Have you ever played the game clumps? It’s a kids game where the game-leader calls out a number (“four!”) and everyone rushes to clump into groups of the right size. If you get left out of a group then you’re out. The game moves on for a few rounds or until there are only a few people remaining.
Doesn’t life feel like that sometimes? You’re “in,” or you’re “out.” You belong, or you don’t. The worst is when you’re surrounded by other people, but you’re really all alone. It’s a terrible feeling we’ve all experienced, and we want to make sure that no one ever feels that way at youth group.
How Will They Know Us?
Jesus said that one of the most obvious ways people will know we are his disciples is by the way we love one another (John 13:34-35). People are always watching, if we divide ourselves and treat each other the same way everyone does at school… then what makes us any different?
One of the most important things in a healthy youth group is to create an “atmosphere of love.” Where people can come, take a deep breath, and relax because they know they can let their guard down and be themselves. Without fear of rejection or judgment. Freedom to peel off the masks we wear to protect us from hurt and rejection…
Instead of diving ourselves into clumps or cliques, we care for one another. I’m pretty sure we all want to join a group like that!
What If I Don’t Love Everyone Here?
“If anyone claims to be in the light but hates a brother or sister he is still in darkness.” (1 John 2:9)
“Whoever claims to love God yet hates a brother or sister is a liar.

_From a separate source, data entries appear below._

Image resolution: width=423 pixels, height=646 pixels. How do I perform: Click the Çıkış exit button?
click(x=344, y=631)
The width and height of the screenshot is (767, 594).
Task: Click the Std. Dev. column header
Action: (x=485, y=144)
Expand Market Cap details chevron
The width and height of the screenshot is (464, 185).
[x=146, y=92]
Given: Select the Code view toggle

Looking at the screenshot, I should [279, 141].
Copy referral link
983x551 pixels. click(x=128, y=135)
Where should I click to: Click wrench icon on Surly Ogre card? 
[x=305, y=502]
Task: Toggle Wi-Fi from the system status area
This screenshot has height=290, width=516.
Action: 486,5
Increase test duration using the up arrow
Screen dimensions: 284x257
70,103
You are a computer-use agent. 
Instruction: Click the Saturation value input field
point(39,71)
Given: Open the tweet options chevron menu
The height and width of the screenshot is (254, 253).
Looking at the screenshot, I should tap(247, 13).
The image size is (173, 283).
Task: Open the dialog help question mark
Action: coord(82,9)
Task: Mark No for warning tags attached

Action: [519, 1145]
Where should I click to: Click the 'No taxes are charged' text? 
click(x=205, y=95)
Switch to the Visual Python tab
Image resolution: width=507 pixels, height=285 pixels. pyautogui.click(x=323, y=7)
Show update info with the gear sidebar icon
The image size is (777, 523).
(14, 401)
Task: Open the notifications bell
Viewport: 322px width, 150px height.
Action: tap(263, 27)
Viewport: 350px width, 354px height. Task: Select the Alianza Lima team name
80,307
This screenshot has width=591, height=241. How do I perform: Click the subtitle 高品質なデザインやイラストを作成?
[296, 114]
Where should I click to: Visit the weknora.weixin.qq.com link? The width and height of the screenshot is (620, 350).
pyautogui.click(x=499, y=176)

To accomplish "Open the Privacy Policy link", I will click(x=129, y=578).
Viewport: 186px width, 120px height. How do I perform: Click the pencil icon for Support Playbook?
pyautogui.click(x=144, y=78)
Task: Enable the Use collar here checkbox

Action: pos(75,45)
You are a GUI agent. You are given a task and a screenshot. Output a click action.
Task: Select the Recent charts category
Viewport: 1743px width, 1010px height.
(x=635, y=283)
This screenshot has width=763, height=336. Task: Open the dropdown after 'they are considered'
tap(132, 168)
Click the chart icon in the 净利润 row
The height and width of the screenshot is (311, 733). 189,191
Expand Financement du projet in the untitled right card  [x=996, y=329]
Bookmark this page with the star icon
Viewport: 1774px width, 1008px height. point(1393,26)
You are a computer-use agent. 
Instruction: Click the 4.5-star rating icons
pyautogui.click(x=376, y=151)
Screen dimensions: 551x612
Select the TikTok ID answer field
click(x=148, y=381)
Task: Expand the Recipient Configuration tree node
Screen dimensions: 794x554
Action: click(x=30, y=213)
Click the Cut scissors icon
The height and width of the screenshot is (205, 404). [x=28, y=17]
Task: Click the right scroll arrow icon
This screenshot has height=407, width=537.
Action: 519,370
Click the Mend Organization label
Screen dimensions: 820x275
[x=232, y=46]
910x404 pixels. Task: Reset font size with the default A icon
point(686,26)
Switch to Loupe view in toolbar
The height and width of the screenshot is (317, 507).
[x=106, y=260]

For whoever does not love their brother and sister, whom they have seen, cannot love God, whom they have not seen.” (1 John 4:20)
So, what you’re telling me is that my salvation is in question if there’s someone at youth group who I really just can’t stand?!
No… I’m not saying that. The Bible is saying that! Here’s why this is so important: When you become a Christian you become a child of God. That means you join a whole big family of other children of God, and they are members of your new family. Just like your biological family might really bug you but you continue to love them despite their personality quirks; we need to love one another because we’re family.
Do I Need to Be Friends With Everyone?
The most obvious question is if you need to be friends with everyone in the group. I mean, seriously, you can’t possibly be best friends with everyone in youth group. And that’s ok. But don’t you think we should all care for each other and be respectful to one another?
There will probably be someone you find annoying. There will be others who you just don’t know how to talk to them, because you don’t have anythign in common. Again, that’s alright. Show them that you care about them. Listen to them. Let them talk about the things they care about. Take an interest in them, without a concern about you talking about yourself.
You don’t need to be best friends with everyone. But you should make a genuine effort to care for each other. What a powerful witness of God’s power when we love each other despite all our differences, all because we share a common faith in Jesus Christ. Jesus is the one who makes us united.
Creating an “atmosphere of love” is work. If it was easy, we’d feel that way everywhere! It’s not easy, but we all need to make the effort to care for each other.
Over the next few weeks in youth group we’ll be talking about what it means to be a PeaceMaker and how to resolve conflict.
Until then, start thinking about whether or not there are any relationships you need restored… and start praying for that person (and for your attitude towards him/her).